Barack Obama after winning the polls. Reuters.

This has become the kneejerk mantra of the punditry – the president without a mandate.

It’s back to square one for Obama says Reuters.

He faces a difficult task of tackling $1 trillion annual deficits, reducing a $16 trillion national debt, overhauling expensive social programs and dealing with a gridlocked U.S. Congress that kept the same partisan makeup.

But the fact is the man won. As political commentator James Carville barked on CNN: The man has won reelection. That’s got to count for something.

Well, what does it count for?

Commentators think it means Obama 2.0 needs to sit down with House Speaker John Boehner and work things out across the aisle. That actually sounds a lot like Obama 1.0.

Obama 1.0 floundered not because he didn’t reach across the aisle but because he spent way too much time reaching across the aisle, behind closed doors, and trying to accommodate everyone from Republicans to lobbyists to blue dog conservative Democrats.

Obama 2.0 can make his case to the people and take his cues from them because he doesn’t have to worry about being re-elected.

Take taxes and the expiration of tax cuts for the very rich. The Speaker has already signaled he hopes Obama is not thinking of raising taxes on anyone, including the very rich.

What Obama will need to remember in his second term is what the people think.  The New York Times points out:

Significantly, 60 percent of voters said taxes should be raised either on the rich or on everyone. Only 35 percent said they should not be raised at all; that group, naturally, went heavily for Mr. Romney.

The voters, in electing Barack Obama to a second term in a bad economy, signaled that they believe that the man is honourable and trying his best even if they didn’t think they were seeing results quickly enough. Obama has an ethical core that is his greatest asset.

That needs to be at the centre of his second term, not focus groups. He, alone, and rather uniquely among politicians, has the ability to cast an issue in moral terms, to position it along the “arc of justice.” That is something he cannot squander.

He will need to hold fast to those principles as he takes up the issues he rattled through in his acceptance speech.

Reducing our deficit. Reforming our tax code. Fixing our immigration system. Freeing ourselves from foreign oil. We’ve got more work to do… (an America) that isn’t weakened by inequality, that isn’t threatened by the destructive power of a warming planet.

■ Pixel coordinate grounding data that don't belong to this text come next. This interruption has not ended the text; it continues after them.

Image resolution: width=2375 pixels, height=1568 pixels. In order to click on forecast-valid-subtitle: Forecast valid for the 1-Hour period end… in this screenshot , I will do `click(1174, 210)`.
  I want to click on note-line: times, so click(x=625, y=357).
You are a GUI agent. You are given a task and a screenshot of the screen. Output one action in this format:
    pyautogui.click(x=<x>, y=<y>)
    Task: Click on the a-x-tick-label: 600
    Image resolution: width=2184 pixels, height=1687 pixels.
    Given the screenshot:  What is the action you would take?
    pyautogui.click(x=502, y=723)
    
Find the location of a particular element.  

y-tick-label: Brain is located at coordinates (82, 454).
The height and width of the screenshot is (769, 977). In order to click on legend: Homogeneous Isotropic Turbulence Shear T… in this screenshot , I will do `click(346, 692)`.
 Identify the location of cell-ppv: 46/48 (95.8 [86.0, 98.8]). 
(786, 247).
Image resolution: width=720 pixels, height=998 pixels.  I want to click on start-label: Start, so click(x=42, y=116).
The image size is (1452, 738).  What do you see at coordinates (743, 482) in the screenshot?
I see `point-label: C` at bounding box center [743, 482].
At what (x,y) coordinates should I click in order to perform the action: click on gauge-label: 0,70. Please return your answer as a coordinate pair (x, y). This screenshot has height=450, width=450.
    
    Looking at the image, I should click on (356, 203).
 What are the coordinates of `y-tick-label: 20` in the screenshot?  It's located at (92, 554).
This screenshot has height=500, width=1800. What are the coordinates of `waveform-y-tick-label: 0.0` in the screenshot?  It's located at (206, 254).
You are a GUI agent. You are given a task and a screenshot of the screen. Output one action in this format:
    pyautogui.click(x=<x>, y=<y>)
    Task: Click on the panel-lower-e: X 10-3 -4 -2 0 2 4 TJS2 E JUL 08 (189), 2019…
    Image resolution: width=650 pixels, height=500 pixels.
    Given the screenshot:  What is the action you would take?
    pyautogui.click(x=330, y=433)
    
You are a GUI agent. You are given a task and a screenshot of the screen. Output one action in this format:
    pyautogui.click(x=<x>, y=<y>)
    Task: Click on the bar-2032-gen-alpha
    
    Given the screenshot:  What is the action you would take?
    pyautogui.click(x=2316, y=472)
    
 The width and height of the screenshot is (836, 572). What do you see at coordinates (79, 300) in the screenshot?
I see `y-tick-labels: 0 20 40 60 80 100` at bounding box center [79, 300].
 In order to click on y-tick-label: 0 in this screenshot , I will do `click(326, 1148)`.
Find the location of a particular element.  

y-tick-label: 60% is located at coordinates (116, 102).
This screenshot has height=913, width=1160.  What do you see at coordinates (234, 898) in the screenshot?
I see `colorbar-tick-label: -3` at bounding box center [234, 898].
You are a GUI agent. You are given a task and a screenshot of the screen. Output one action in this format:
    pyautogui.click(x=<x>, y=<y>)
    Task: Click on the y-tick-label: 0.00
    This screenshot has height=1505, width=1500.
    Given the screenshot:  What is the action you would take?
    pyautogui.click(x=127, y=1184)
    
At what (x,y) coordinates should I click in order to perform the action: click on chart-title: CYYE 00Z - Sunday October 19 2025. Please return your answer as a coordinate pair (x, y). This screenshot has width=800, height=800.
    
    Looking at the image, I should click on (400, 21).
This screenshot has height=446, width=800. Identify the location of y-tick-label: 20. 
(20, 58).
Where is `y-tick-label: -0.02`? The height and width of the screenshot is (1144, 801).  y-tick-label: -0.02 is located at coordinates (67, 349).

Obama needs to get out in front of those issues. The chattering pundits think he is hamstrung because his party does not control the House. But actually he can, if he chooses, consider himself unfettered. He can take on these issues and cast them as moral imperatives, not just voting bank deliverables. He can take them directly to the people through speeches, townhalls, or his own version of fireside chats. Obama 2.0 can be an Independent in the way Obama 1.0 could not.

The Republicans are waking up to the fallout of their intransigence on immigration reform because they realize that it’s costing them the Latino vote. Mitt Romney lost the race in the primary,” said Republican analyst Ana Navarro. “He self-deported from the White House.”  But they don’t see immigration as a moral issue. They see it as a numbers issue and are worried that they are on the wrong side of it. Tunku Vardarajan tweeted “If the GOP isn't careful, the Latino vote could turn Texas blue by 2020. ‪#WakeUpRepublicans.”

Obama frames it differently.

We believe in a generous America, in a compassionate America, in a tolerant America, open to the dreams of an immigrant’s daughter who studies in our schools and pledges to our flag.

Barack Obama came to be president on the audacity of hope. That he won reelection is a tribute to the stubbornness of hope. People placed their hope in him, even in the middle of economic doldrums, because they trusted his values even if they disagreed with his policies.

Obama is aware of that. As he said:

And whether I earned your vote or not, I have listened to you, I have learned from you, and you’ve made me a better president..

It’s time for him to prove that that’s not just empty words. That’s one campaign promise he must keep.